Elisabeth Braw, cette fois interrogée par Le Monde, juge qu'un accident est "extrêmement improbable", au regard de la simultanéité des deux événements dans une même zone. Selon cette spécialiste des menaces hybrides, si la Russie est réellement à l'origine de ces ruptures de câbles, son but n'est pas de couper les populations concernées de leurs moyens de communication, "mais de montrer sa capacité d’agir, de nuire". "Un pays qui utilise ces techniques veut faire pression et semer le doute dans l’esprit de ceux qu’il attaque", ajoute-t-elle.
Alors que Vladimir Poutine présente régulièrement les Etats-Unis et l'Europe comme ses ennemis, Arsalan Bilal considère que la guerre hybride est "une nécessité stratégique" pour Moscou en raison d'une "asymétrie de puissance manifeste". Elle lui permet de "réduire, voire de compenser", un déséquilibre de "budget" et de "technologies militaires".
Une accumulation d'incidents depuis 2022
Depuis le lancement de l'offensive russe contre l'Ukraine en février 2022, les incidents suspects se sont multipliés dans le pourtour de la mer Baltique et de la mer du Nord.
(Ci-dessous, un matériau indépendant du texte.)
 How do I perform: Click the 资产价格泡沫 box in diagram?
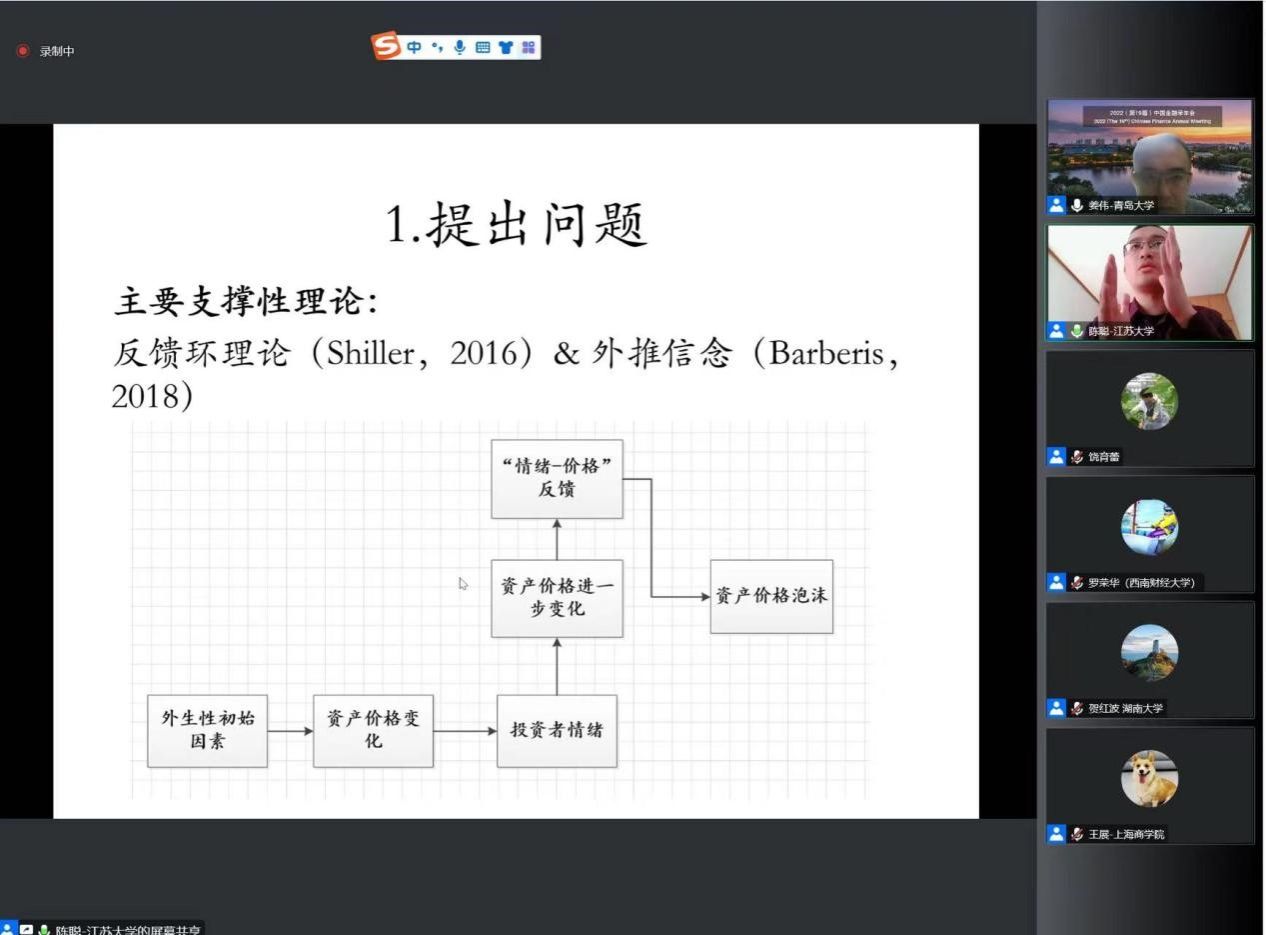click(x=771, y=596)
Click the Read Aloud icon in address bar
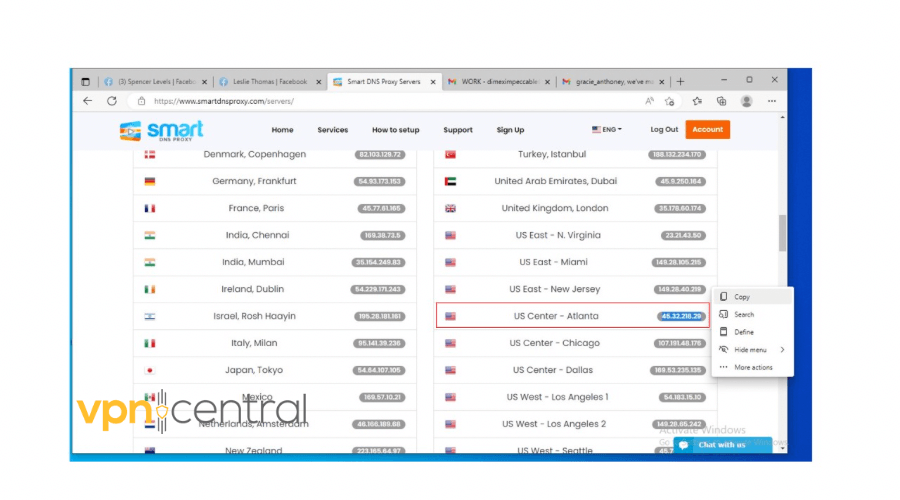 coord(649,101)
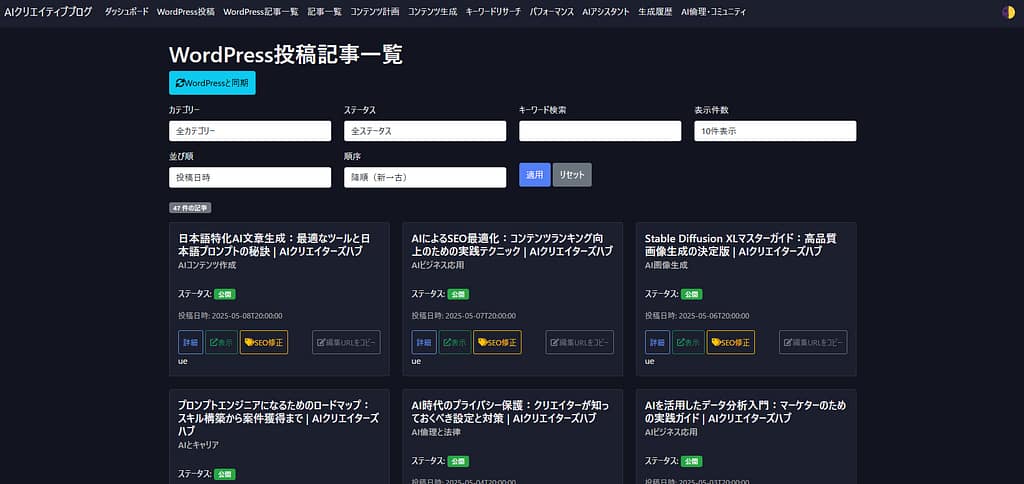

Les dégradations qui avaient entraîné l'arrêt du gazoduc Balticconnector, reliant la Finlande et l'Estonie, reste une énigme un an plus tard. Les enquêteurs finlandais soupçonnent de longue date un choc avec l'ancre d'un porte-conteneurs chinois, le Newnew Polar Bear. Un câble de télécommunications sous-marin entre la Suède et l'Estonie avait été endommagé le même mois, en octobre 2023, par "une force extérieure" ou une "manipulation", selon Stockholm.
Dans le sens inverse, la Russie a, elle aussi, été confrontée à un spectaculaire sabotage, celui des gazoducs Nord Stream qui la reliaient à l'Allemagne, en septembre 2022. Une implication de Moscou avait, là aussi, été envisagée. Mais deux ans plus tard, en août, le Wall Street Journal a mis en cause l’ancien chef d’état-major ukrainien dans cette affaire, une accusation qualifiée de "non-sens absolu" par Kiev. La justice allemande a émis un mandat d'arrêt européen contre un moniteur de plongée ukrainien soupçonné d'être impliqué.
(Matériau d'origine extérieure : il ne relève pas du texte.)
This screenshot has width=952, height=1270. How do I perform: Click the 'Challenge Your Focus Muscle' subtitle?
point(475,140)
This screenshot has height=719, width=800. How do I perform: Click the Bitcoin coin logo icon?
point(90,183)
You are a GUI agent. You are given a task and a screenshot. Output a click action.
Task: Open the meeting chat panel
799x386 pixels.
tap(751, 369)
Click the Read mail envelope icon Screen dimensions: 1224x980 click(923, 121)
Les perturbations des signaux GPS se sont aussi intensifiées dans cette région stratégique. En avril, l'Estonie, la Lettonie et la Lituanie ont accusé Moscou d'être responsable d'un brouillage généralisé qui augmente le risque d'accidents aériens. La compagnie finlandaise Finnair a même suspendu ses vols vers Tartu (Estonie) pendant un mois à cause de ces interférences, qualifiées par le ministre des Affaires étrangères estonien "d'attaque hybride russe".
Pour répondre à cette menace, l'armée britannique a annoncé en août la construction d'une installation présentée comme l'une des plus grandes en Europe, destinée à préparer ses équipements au risque de brouillages du signal GPS.
La Russie a également été accusée d'utiliser ses navires pour mener des activités d'espionnage dans les eaux d'Europe du Nord. En août, des survols de drone ont aussi été constatés à Brunsbüttel (Allemagne), non loin des rivages de la mer du Nord. La ministre des Affaires étrangères allemande a suggéré que cette surveillance illégale était liée à la présence d'un parc chimique et d'une installation de stockage de déchets nucléaires à proximité, et une enquête pour "espionnage avec pour objectif le sabotage" a été ouverte par le parquet local.